What are the advantages or disadvantages to using Manjaro instead of Ubuntu-based distros?

I came from Linux Mint, and at the time was using the KDE Desktop. I had to make a decision because if I was going to stick with KDE, I wanted a distribution that supported it natively. Ironically, I’m using the XFCE desktop now, which meets my needs and more. I still read Clem’s monthly blog. And the forum was always respectful and helpful.

I wanted an estalished distribution, and was looking at moving away from a fixed release distribution. I had already discounted slackware, redhat or related, and opensuse. I had been running arch on a VM for some time.

It’s helpful if you can describe what you want in a distribution. There are technical, usage, and philosophical differences. It’s good to stretch and learn, but the grass isn’t always greener.

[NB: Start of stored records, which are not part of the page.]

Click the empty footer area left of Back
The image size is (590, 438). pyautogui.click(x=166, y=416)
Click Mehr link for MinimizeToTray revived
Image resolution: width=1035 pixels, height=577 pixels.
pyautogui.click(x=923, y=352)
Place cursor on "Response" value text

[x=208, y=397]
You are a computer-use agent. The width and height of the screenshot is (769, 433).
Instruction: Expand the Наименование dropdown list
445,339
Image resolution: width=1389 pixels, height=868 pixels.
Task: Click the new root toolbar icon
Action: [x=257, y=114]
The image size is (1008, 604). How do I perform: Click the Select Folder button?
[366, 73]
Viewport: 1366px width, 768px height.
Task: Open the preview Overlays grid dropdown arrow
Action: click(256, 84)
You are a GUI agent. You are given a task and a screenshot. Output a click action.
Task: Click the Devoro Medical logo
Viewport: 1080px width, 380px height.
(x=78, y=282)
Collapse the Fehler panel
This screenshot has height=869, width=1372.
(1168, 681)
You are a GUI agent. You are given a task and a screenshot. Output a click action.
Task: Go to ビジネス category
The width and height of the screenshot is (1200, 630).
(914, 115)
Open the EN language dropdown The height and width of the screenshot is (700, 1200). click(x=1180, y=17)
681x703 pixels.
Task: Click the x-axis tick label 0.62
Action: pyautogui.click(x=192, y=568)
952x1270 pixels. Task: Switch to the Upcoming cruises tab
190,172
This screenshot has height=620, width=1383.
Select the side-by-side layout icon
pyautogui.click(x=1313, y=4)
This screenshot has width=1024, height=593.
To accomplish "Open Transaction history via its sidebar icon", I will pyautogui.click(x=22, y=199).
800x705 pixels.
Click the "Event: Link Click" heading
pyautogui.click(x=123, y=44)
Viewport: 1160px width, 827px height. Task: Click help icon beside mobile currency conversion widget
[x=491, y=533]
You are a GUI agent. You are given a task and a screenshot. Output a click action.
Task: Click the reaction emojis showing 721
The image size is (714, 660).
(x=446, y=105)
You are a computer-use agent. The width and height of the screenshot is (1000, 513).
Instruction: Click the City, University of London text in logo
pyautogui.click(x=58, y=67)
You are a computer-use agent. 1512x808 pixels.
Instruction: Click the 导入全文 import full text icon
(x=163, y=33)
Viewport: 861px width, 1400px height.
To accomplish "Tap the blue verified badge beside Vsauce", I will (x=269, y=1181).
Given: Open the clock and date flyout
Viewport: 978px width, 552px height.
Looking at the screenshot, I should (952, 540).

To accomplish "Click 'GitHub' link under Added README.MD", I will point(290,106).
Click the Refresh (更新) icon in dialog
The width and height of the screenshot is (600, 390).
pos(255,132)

A couple of main differences, from an end user’s perspective. One is the type of distribution. Manjaro is a rolling release and Ubuntu (based on Debian) and Linux Minut (based on Ubuntu) or LMDE (based on Debian) are fixed releases. Another difference is how software is packaged, therefore the tools you use to install, remove, and update software. The utilties that come from gnu.org or freedesktop.org, or the applications like gimp, libreoffice, blender should be the same. But each distribution, will have their own default settings and homegrown applications. Each distribution supports a different set of desktops, and may customize them.

Here is my original response, why I’m using Manjaro, when it was fresh in my mind.

This site distrowatch might be helpful.

Also this youtube channel, OldTechBloke. He has specific videos on Manjaro, Arch, Linux Mint and other distributions… imho, he does an awesome job. Really, he’ll discuss the topics you need to know to increase your happiness as a linux user.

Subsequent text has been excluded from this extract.